- **Passage provided**:
+++++
What's most important right now on actual compute side? We heard from NVIDIA earnings that that we didn't get a ton of guidance on the shift from training to inference usage of NVIDIA GPUs, but it feels like it must be coming. It feels like this inference wave is is happening. Are those even the right buckets to be thinking about tracking metrics in terms of the the the story of artificial intelligence? Because yeah, I mean, it's like if if the reasoning tokens are inference tokens and and but they're what lead to higher intelligent, more intelligent models, like it's almost back in the training bucket again.

Speaker 1:

What bucket should we be thinking about? Or are we how firmly are we in the applied AI era versus the research era?

Speaker 8:

Well, I think research is here to stay. And it's for all the reasons I mentioned above. Right. It's such a rich time to be doing research. But I do think, you know, inference is going to be increasingly important as well.
+++++
- **Material supplied**:
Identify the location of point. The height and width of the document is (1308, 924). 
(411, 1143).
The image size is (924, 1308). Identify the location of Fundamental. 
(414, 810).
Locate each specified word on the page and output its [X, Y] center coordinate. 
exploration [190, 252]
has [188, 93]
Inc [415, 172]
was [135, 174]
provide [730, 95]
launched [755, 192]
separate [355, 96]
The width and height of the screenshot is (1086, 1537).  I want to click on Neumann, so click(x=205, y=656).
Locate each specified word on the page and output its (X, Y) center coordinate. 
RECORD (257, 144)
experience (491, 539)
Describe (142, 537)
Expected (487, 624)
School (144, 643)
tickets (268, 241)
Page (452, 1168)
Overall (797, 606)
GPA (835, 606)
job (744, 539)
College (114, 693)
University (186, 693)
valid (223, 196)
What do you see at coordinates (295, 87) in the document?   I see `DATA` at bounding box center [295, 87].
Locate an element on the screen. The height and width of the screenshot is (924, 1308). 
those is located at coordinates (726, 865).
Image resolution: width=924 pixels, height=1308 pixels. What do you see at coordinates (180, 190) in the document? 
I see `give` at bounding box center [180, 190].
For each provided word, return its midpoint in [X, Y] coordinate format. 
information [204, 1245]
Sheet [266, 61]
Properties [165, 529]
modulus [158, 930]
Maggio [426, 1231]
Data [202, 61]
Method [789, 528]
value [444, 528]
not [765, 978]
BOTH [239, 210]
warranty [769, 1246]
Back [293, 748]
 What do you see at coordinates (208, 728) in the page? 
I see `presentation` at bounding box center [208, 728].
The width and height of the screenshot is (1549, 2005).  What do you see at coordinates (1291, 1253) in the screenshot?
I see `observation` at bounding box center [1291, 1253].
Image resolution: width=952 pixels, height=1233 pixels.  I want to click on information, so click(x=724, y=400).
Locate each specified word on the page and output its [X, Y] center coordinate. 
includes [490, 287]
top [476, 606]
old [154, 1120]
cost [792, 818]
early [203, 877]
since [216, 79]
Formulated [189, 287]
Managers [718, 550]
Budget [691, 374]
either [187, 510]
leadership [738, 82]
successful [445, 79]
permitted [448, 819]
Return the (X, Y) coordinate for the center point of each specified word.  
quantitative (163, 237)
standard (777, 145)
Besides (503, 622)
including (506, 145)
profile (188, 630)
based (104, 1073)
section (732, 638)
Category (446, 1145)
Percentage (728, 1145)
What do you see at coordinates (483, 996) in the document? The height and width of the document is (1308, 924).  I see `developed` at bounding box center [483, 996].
+++++
- **What this exercise asks**:
1. Update the part of the AI compute transcript that opens with the words containing "Well, I think" and closes with "important as well.", putting "exciting" in place of "rich".
2. In the AI compute transcript, what does Speaker 8 say will be increasingly important?
3. Can you resume the AI compute transcript after its last line?

- **Expected responses**:
1.
Well, I think research is here to stay. And it's for all the reasons I mentioned above. Right. It's such a exciting time to be doing research. But I do think, you know, inference is going to be increasingly important as well.

2. Inference.

3.
Speaker 8:

Right. It's such a core part of RL that you're doing rollouts. And I think, you know, we see 2025 as this year of agents, right? We think of it as a year where models are going to do a lot more autonomous work. You can let them kind of be unsupervised for much longer periods of time.

Speaker 8:

And that is just going to put big demands on inference, right? When you think about kind of our overall vision, right? We lay it out as a series of steps and levels on the way to AGI, right? And I think the pinnacle, really, that last level is organizational AI, right? Like you can imagine a bunch of AIs all interacting.

Speaker 8:

And yeah, I think that's just going to put huge demands on inference.

Speaker 1:

On organizational question, I remember reading AI twenty twenty seven and one of the things that they proposed was that the AIs would actually like literally be talking to each other in Slack. Does that seem like does that seem like the way you imagine agents playing out, like using the same tools as humans instead

Speaker 13:

of One

Speaker 2:

agent says, I'm gonna go talk with Teams, talk with Slack. I'm gonna do a little negotiating.

Speaker 1:

But maybe it just happens super super fast 20 fourseven or is there like a new machine language that emerges?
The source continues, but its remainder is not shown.